検索が超速なことで知られるDictionaryですが、
実はデータ件数が増えすぎると急に遅くなるという欠点もあります。
これがどの程度なのかを検証してみましょう。
検証ソースコード
Dictionaryの処理を「格納(Add)」「Key取得」「KeyからItem取得」に分け、
それぞれの処理時間を計測してみました。
なお、Windows11/Corei5/メモリ16G/Excel365 での検証です。

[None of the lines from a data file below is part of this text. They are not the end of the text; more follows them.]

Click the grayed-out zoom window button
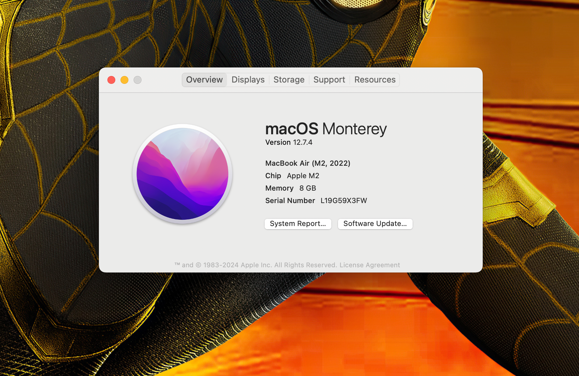(138, 80)
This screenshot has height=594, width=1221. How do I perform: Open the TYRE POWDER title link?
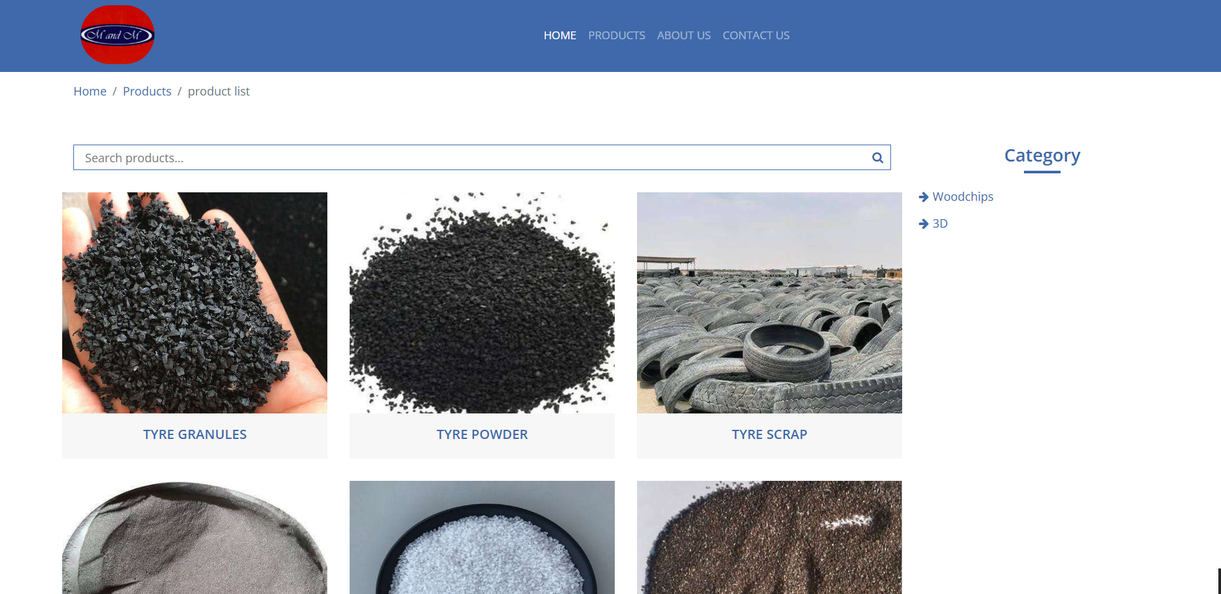482,434

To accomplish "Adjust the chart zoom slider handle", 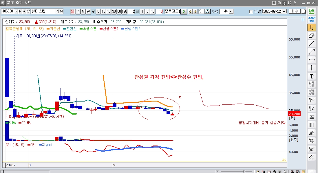I will coord(245,171).
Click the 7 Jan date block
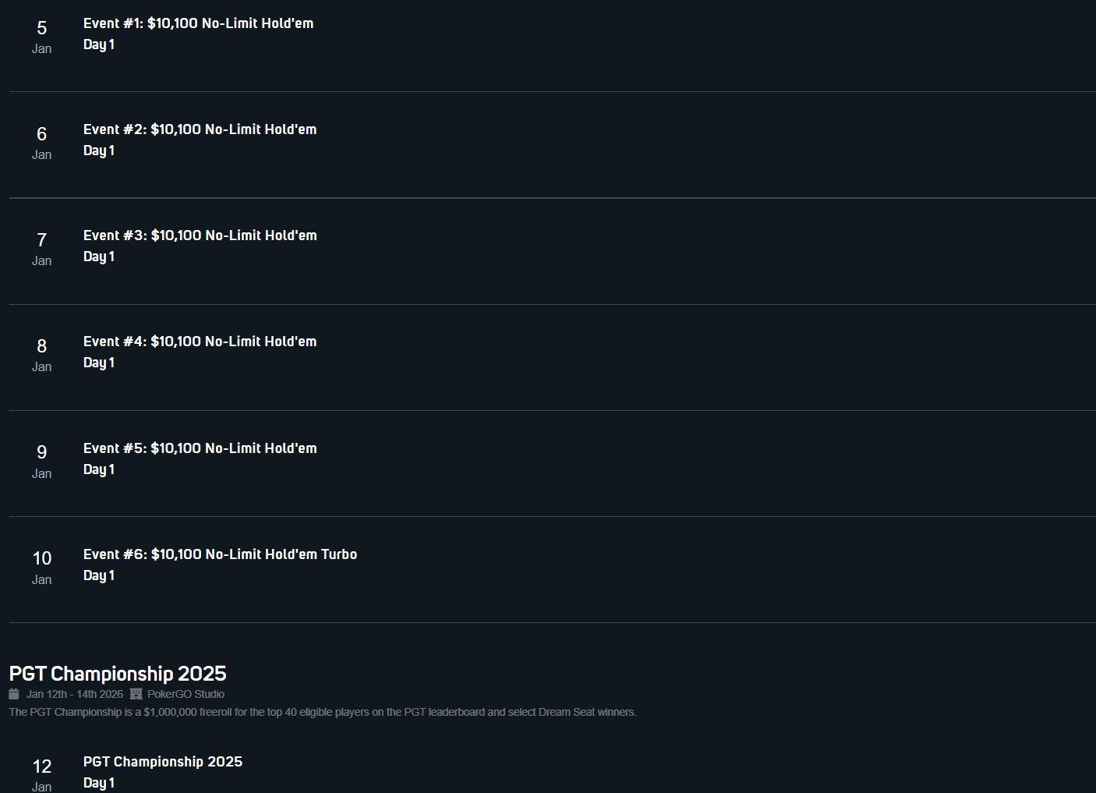Screen dimensions: 1096x793 point(42,248)
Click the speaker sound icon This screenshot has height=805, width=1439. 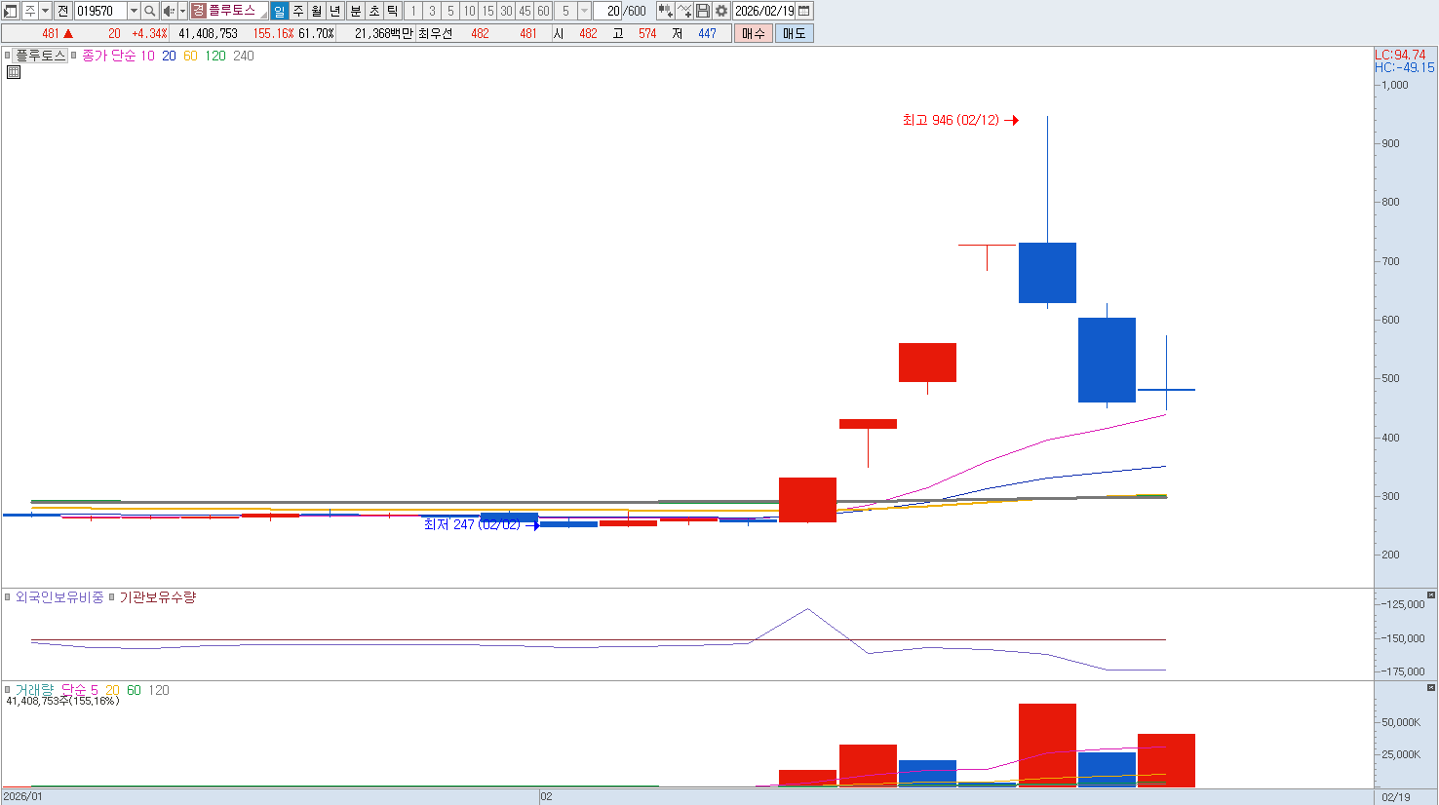(x=168, y=11)
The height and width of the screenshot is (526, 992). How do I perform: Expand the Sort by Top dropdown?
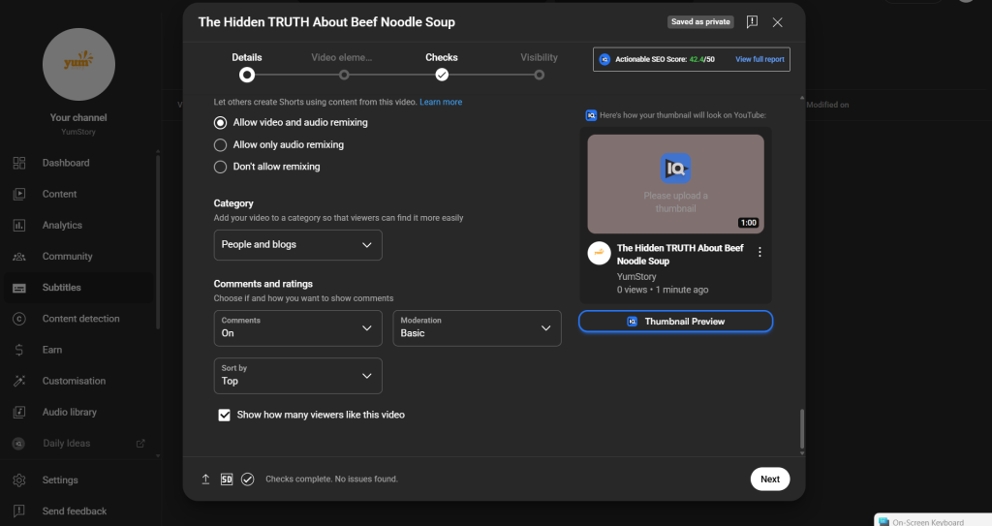[x=297, y=376]
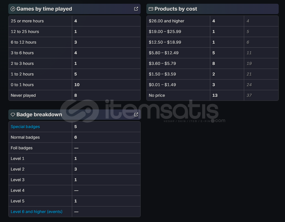
Task: Click the badge icon beside Badge breakdown
Action: 13,115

' Dictionary速度検証 Sub Dictionaryのデータ格納と要素アクセスの所要時間() Dim 開始時刻 As Double, 終了時刻 As Double ' 格納時間 開始時刻 = Timer Dim ディクショナリ As Dictionary Set ディクショナリ = Getデータn件のDictionary(1000000) 終了時刻 = Timer Debug.Print "格納時間:" & (終了時刻 - 開始時刻) & "秒" ' Keyの取得時間 開始時刻 = Timer Dim x, key For Each key In ディクショナリ.Keys x = key Next 終了時刻 = Timer Debug.Print "Key取得:" & (終了時刻 - 開始時刻) & "秒" ' Itemの取得時間 開始時刻 = Timer For Each key In ディクショナリ.Keys x = ディクショナリ.Item(key) Next 終了時刻 = Timer Debug.Print "Item取得:" & (終了時刻 - 開始時刻) & "秒" End Sub ' 格納用関数 Function Getデータn件のDictionary(n As Long) As Dictionary Set Getデータn件のDictionary = New Dictionary Dim i As Long For i = 1 To n Getデータn件のDictionary.Add i, "" Next End Function
検証結果
計測結果がこちらとなります。
データ件数 | 格納時間 | Key取得 | Item取得 |
---|---|---|---|
10万件 | 0.1秒 | 0.0秒 | 0.1秒 |
20万件 | 0.3秒 | 0.0秒 | 0.3秒 |
30万件 | 0.8秒 | 0.0秒 | 0.8秒 |
40万件 | 1.8秒 | 0.0秒 | 2.2秒 |
50万件 | 3.4秒 | 0.0秒 | 4.5秒 |
60万件 | 5.5秒 | 0.0秒 | 7.3秒 |
70万件 | 8.2秒 | 0.0秒 | 10.9秒 |
80万件 | 11.1秒 | 0.0秒 | 15.2秒 |
90万件 | 14.7秒 | 0.0秒 | 19.9秒 |
100万件 | 19.5秒 | 0.0秒 | 25.6秒 |
格納・Item取得ともに、みごとに二乗に比例していますね。
近似曲線を引いてみると、二次曲線(放物線)とピッタリ一致しました。
Key取得(ただのForEach文)はすべて0であることからわかる通り、
時間がかかるのはKey-Itemの紐づけと取得のようです。
しかし流石はDictionaryというべきでしょうか、
10万件から1件検索を10万回やっても0.1秒というのはとんでもない速度です。
100万回の検索を30秒以内でこなせる機能自体が少ないので、
速度低下してもなお最速はDictionaryになってしまうことも多そうです。
※ KeyからItemを取得するのを検索と表現しましたが実際に行われているのはハッシュ計算です。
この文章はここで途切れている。